_Objective_:
Output the lines of the listing between the line containing "is (980, 656)." and the line containing "[x=447, y=98]", inclusive, as a numbered list, omitting blank lines.

Word and item position data:
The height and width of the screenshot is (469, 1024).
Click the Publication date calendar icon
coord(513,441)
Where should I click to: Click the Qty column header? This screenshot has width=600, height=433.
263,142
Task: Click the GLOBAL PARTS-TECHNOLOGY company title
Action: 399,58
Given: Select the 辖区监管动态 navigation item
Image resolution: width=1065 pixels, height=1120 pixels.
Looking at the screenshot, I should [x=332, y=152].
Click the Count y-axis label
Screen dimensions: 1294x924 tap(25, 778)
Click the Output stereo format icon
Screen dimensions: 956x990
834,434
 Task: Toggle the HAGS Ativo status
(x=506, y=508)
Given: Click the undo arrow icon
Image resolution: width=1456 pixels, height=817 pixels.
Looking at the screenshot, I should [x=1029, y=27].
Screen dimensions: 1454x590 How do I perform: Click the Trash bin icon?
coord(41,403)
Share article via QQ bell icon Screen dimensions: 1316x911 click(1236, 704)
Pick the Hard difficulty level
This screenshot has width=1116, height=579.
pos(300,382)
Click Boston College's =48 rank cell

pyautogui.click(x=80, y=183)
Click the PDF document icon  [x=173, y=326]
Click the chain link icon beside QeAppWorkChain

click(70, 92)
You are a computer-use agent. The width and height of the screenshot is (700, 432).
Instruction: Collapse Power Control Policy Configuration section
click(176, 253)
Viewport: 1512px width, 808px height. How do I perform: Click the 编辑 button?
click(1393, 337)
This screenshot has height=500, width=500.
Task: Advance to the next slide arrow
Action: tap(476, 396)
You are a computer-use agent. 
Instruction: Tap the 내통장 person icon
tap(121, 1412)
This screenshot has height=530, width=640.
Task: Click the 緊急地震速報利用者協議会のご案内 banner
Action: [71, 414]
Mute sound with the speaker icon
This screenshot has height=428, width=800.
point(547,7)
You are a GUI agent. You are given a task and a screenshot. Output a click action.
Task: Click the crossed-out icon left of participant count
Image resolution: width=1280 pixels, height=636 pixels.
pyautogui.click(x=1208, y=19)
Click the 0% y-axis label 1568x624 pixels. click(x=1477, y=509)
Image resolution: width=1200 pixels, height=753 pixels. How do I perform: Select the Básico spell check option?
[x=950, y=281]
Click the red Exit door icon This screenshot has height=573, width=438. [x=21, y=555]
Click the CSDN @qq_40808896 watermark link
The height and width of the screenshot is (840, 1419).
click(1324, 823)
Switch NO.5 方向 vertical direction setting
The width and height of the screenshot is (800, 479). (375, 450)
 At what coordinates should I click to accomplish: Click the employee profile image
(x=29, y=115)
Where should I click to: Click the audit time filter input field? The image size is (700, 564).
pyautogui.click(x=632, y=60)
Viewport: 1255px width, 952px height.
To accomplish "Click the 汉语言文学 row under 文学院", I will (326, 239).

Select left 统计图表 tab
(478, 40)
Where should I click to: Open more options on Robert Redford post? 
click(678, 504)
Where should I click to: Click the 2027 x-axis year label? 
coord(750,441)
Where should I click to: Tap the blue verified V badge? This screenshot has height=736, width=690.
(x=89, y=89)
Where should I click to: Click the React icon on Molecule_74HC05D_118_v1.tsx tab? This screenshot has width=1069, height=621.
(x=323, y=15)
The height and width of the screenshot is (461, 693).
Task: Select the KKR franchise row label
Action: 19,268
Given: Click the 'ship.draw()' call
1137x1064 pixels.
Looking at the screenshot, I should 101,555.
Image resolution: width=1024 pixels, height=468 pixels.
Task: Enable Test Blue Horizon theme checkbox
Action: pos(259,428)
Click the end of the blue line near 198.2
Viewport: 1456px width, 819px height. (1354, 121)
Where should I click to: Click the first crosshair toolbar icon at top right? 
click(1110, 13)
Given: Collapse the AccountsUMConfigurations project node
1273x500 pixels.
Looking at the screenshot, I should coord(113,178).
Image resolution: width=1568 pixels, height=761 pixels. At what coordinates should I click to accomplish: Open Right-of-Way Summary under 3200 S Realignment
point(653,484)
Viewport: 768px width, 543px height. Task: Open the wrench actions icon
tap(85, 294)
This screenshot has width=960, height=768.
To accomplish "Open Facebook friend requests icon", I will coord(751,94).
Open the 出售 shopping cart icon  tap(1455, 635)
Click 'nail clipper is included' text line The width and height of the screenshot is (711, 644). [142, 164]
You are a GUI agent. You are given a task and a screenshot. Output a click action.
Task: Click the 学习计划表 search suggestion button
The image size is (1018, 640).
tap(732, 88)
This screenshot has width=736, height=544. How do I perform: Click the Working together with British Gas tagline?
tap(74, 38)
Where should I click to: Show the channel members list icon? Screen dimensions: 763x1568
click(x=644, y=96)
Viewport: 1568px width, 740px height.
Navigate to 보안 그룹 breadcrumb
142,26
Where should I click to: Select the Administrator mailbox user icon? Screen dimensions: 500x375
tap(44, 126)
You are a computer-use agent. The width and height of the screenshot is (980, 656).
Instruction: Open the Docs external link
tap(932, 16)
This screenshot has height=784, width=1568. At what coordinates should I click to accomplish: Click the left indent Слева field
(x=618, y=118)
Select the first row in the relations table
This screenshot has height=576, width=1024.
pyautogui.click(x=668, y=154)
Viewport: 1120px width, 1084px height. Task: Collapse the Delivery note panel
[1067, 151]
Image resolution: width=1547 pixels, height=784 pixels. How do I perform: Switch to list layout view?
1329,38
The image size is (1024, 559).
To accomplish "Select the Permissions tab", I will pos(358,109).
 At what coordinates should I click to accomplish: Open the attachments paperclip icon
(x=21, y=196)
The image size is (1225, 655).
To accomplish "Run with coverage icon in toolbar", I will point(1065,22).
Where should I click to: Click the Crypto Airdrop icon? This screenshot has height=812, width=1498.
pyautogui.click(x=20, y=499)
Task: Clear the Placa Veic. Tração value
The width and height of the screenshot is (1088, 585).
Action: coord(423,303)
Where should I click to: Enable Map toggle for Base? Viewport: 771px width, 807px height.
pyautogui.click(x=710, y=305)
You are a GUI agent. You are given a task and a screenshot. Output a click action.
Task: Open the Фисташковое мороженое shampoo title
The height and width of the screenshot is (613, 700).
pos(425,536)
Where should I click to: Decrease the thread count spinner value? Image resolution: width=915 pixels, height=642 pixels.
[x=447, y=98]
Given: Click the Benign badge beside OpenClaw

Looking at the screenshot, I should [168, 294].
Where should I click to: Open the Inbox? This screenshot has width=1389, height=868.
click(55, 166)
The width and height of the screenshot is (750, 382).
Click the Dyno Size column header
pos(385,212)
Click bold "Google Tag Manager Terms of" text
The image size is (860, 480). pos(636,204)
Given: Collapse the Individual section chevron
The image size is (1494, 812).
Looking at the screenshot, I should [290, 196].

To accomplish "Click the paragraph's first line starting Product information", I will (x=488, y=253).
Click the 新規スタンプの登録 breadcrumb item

_Exercise result_:
1. You are a computer-use agent. The width and height of the screenshot is (980, 656).
2. Instruction: Open the Docs external link
3. tap(932, 16)
4. This screenshot has height=784, width=1568. At what coordinates should I click to accomplish: Click the left indent Слева field
5. (x=618, y=118)
6. Select the first row in the relations table
7. This screenshot has height=576, width=1024.
8. pyautogui.click(x=668, y=154)
9. Viewport: 1120px width, 1084px height. Task: Collapse the Delivery note panel
10. [1067, 151]
11. Image resolution: width=1547 pixels, height=784 pixels. How do I perform: Switch to list layout view?
12. 1329,38
13. The image size is (1024, 559).
14. To accomplish "Select the Permissions tab", I will pos(358,109).
15.  At what coordinates should I click to accomplish: Open the attachments paperclip icon
16. (x=21, y=196)
17. The image size is (1225, 655).
18. To accomplish "Run with coverage icon in toolbar", I will point(1065,22).
19. Where should I click to: Click the Crypto Airdrop icon? This screenshot has height=812, width=1498.
20. pyautogui.click(x=20, y=499)
21. Task: Clear the Placa Veic. Tração value
22. The width and height of the screenshot is (1088, 585).
23. Action: coord(423,303)
24. Where should I click to: Enable Map toggle for Base? Viewport: 771px width, 807px height.
25. pyautogui.click(x=710, y=305)
26. You are a GUI agent. You are given a task and a screenshot. Output a click action.
27. Task: Open the Фисташковое мороженое shampoo title
28. The height and width of the screenshot is (613, 700).
29. pos(425,536)
30. Where should I click to: Decrease the thread count spinner value? Image resolution: width=915 pixels, height=642 pixels.
31. [x=447, y=98]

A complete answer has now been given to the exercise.